# Reinforcement learning (RL)
Goal of the lab:
- What is RL
    - Motivation
    - distinction between RL and supervised learning
    - distinction between RL and online learning
- Several important examples
    - Multi-armed bandit problem
    - a control game
- An example using neural net to play CartPole-v0 

References: 

[Reinforcement learning tutorial Part 2](https://medium.com/@awjuliani/super-simple-reinforcement-learning-tutorial-part-2-ded33892c724)

[Reinforcement learning tutorial Part 0](https://medium.com/emergent-future/simple-reinforcement-learning-with-tensorflow-part-0-q-learning-with-tables-and-neural-networks-d195264329d0)

[Theory about Q-learning](http://neuro.cs.ut.ee/demystifying-deep-reinforcement-learning/)
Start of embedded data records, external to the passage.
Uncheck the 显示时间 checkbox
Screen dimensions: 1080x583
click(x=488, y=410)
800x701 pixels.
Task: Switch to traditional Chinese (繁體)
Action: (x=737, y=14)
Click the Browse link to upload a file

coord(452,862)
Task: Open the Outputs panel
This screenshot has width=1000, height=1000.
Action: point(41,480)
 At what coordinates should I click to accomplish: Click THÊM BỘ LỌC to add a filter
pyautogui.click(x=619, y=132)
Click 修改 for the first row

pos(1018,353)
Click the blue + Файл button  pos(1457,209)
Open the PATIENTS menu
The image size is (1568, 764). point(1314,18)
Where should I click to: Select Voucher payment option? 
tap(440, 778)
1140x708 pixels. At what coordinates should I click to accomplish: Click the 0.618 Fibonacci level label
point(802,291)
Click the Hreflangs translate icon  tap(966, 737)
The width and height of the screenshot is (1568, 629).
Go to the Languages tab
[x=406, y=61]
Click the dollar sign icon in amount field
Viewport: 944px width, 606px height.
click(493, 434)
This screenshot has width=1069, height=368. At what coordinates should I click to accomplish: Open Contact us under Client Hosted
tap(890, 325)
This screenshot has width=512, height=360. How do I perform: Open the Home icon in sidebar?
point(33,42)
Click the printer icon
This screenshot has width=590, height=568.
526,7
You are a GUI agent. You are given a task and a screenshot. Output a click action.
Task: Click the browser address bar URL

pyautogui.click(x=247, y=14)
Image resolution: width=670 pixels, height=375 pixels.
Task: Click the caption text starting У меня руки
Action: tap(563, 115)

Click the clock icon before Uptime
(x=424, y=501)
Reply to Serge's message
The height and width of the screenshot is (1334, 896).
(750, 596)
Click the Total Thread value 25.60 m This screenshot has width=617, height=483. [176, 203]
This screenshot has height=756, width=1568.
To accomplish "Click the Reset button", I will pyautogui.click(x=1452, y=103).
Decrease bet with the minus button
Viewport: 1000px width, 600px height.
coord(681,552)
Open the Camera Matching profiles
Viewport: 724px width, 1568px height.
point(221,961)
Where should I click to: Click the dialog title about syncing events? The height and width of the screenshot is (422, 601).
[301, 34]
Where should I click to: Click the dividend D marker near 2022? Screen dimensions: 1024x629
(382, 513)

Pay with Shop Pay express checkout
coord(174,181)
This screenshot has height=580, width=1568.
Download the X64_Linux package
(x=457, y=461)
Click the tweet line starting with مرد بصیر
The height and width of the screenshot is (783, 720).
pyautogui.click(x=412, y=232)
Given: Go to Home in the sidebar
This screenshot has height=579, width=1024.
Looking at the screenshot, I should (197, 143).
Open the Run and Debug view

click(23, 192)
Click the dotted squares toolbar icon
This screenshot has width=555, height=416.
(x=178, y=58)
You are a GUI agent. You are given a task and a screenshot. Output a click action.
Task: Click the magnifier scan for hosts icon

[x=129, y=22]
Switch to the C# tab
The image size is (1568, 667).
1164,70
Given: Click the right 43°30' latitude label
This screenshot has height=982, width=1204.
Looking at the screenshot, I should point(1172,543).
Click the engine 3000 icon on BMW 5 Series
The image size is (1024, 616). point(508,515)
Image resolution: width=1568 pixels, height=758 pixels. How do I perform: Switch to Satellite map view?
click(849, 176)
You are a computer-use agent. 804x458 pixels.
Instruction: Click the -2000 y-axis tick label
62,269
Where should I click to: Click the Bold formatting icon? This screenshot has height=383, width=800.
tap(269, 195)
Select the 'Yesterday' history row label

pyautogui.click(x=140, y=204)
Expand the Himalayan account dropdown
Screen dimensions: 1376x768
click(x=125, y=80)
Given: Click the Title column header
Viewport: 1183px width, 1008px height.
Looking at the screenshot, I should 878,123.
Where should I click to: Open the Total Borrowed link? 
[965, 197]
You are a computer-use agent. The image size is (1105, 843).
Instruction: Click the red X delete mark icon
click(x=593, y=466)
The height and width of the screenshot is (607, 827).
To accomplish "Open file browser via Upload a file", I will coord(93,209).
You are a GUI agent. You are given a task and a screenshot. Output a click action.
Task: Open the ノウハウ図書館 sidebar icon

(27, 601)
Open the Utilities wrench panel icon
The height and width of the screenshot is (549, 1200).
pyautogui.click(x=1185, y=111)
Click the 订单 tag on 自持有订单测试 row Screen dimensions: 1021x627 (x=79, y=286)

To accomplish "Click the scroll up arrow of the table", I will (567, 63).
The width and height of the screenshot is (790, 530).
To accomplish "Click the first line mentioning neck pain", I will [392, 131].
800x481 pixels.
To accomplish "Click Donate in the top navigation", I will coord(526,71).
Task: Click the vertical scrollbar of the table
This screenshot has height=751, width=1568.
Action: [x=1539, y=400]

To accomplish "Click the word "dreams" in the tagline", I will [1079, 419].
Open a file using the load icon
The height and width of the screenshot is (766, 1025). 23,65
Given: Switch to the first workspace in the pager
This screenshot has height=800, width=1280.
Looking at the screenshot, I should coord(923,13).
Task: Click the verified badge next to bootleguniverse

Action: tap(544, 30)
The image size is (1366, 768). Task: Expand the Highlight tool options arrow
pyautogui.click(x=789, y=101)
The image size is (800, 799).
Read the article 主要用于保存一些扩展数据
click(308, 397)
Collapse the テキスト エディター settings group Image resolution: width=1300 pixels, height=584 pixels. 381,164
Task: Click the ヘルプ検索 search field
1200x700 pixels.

[CS294 course from Berkeley 2017](http://rll.berkeley.edu/deeprlcourse/) and all the course videos [here](https://www.youtube.com/playlist?list=PLkFD6_40KJIznC9CDbVTjAF2oyt8_VAe3)

###  Movitation
- Agent/environment model
- key: **sequential** decision making, such as Go.

Compared to supervised learning:
- Usually there is a clear goal what you want to achieve. (Which model is better?)
- supervised learning need labels.
- no labels in reinforcement learning.

Compared to unsupervised learning:
- both have ambiguous objective functions.
- After figuring out an objective, unsupervised learning is usually easier to optimize. (clustering)
- RL is still hard because of the possible search space.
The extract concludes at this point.